マセラティリモコンキー 下準備

先日お預かりしておりましたマセラティの純正リモコンキーです。

分解するにはまず楕円形をしたマセラティのエンブレムを取り外す必要があるのですが、今回のリモコンキーでは既に外そうした跡?が見受けられまして、向かって左側が少し浮いて隙間に傷が付いている感じです。

逆に反対=向かって右側は奥に入り込んだ感じになっています。

少し浮いた左側から外したい所ですが、既に傷が入っているっぽいのでそこは触らず、いつものように右上から細い棒(精密ドライバーのマイナス)を差し込んで外します。

まずはドライヤー(工業用で火傷するような強力なタイプ)でエンブレム周りの部分をよく温めて両面テープの粘着性を落とし、

その間に隙間からマイナスドライバーを差し込んでエンブレムを浮かし剥がします。

ちなみにエンブレムとリモコンキー本体とは隙間が殆ど無い為、どちらも無傷で生かしながら外す事は難しく、なのでエンブレムプレートを極力傷つけないようにし、修理可能な本体側を犠牲にして取り外します。今回はかなりしっかりついていたのでその分本体の抉れも大きくなってしまいました。ただしエンブレムは綺麗に取れましたのでご安心くださいませ。

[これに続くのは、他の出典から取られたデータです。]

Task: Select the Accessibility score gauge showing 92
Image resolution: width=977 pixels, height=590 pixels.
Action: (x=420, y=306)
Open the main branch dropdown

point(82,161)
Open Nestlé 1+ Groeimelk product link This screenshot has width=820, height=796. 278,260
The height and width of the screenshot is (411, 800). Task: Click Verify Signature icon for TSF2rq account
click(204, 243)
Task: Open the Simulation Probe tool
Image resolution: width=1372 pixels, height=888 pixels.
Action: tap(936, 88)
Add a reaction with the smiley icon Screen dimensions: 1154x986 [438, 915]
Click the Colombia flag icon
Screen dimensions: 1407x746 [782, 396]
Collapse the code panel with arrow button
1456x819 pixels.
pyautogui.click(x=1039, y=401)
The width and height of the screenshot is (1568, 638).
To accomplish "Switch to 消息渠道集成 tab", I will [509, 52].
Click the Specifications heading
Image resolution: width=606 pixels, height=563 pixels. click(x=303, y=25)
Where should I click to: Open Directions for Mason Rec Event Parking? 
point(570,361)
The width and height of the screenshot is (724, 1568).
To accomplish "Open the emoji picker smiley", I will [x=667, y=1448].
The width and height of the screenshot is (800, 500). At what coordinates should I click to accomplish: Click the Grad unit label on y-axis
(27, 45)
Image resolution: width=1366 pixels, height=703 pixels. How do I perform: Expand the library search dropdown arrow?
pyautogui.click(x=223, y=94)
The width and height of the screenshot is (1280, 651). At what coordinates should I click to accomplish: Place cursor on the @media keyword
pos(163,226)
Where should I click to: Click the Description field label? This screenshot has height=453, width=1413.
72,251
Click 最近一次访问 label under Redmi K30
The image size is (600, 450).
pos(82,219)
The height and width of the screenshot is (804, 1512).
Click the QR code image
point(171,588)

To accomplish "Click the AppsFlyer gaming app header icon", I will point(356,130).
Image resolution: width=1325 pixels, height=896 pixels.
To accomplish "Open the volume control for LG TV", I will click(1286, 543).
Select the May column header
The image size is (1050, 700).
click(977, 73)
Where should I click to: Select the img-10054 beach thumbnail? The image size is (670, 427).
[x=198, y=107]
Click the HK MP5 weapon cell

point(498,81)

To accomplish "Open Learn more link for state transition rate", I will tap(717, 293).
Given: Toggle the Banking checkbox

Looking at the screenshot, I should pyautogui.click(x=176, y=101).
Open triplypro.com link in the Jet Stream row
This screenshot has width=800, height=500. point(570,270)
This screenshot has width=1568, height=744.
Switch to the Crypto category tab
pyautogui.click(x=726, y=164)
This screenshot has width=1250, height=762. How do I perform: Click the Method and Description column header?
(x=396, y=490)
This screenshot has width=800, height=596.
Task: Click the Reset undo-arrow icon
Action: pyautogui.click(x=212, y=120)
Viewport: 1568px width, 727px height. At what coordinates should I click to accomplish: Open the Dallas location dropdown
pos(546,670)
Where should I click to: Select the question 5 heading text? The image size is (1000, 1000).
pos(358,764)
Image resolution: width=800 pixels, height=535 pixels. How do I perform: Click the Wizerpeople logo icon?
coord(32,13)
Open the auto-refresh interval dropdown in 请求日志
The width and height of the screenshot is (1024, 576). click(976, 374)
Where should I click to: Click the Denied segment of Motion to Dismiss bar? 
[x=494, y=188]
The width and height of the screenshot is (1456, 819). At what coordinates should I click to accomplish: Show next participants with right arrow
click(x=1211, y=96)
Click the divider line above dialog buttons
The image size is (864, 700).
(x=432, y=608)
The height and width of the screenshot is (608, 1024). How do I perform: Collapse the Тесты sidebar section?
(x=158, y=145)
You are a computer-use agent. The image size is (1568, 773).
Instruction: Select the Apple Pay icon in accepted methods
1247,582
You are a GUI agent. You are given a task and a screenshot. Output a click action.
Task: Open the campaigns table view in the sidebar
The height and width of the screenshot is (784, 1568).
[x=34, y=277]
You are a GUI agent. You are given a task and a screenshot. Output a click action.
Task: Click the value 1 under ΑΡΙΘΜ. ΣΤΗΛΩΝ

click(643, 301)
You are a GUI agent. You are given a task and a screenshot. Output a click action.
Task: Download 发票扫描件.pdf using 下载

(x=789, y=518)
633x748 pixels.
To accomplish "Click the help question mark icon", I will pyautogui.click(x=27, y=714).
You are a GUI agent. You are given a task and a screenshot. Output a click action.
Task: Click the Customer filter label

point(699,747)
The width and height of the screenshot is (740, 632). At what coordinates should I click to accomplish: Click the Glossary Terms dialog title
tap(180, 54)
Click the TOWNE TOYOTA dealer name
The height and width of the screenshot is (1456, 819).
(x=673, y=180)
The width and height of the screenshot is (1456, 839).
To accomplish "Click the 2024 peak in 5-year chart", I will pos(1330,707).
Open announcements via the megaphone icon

その後エンブレム下にあったネジを外し、爪で固定された部分を外してカバーを分解します。

尚、固定している爪は全部で三か所あり、一つは自家製の特殊工具を使ってこれを折らずに外す事が可能ですが、残りの2個はアクセスできない箇所(袋状になった内部)にあるので、ここでも同じくリモコンキー全体をドライヤーで温めながら爪の部分を柔らかくし、その間に騙し騙し外していくような感じとなります。2個折れる場合もありますが、今回は一か所だけで済みました。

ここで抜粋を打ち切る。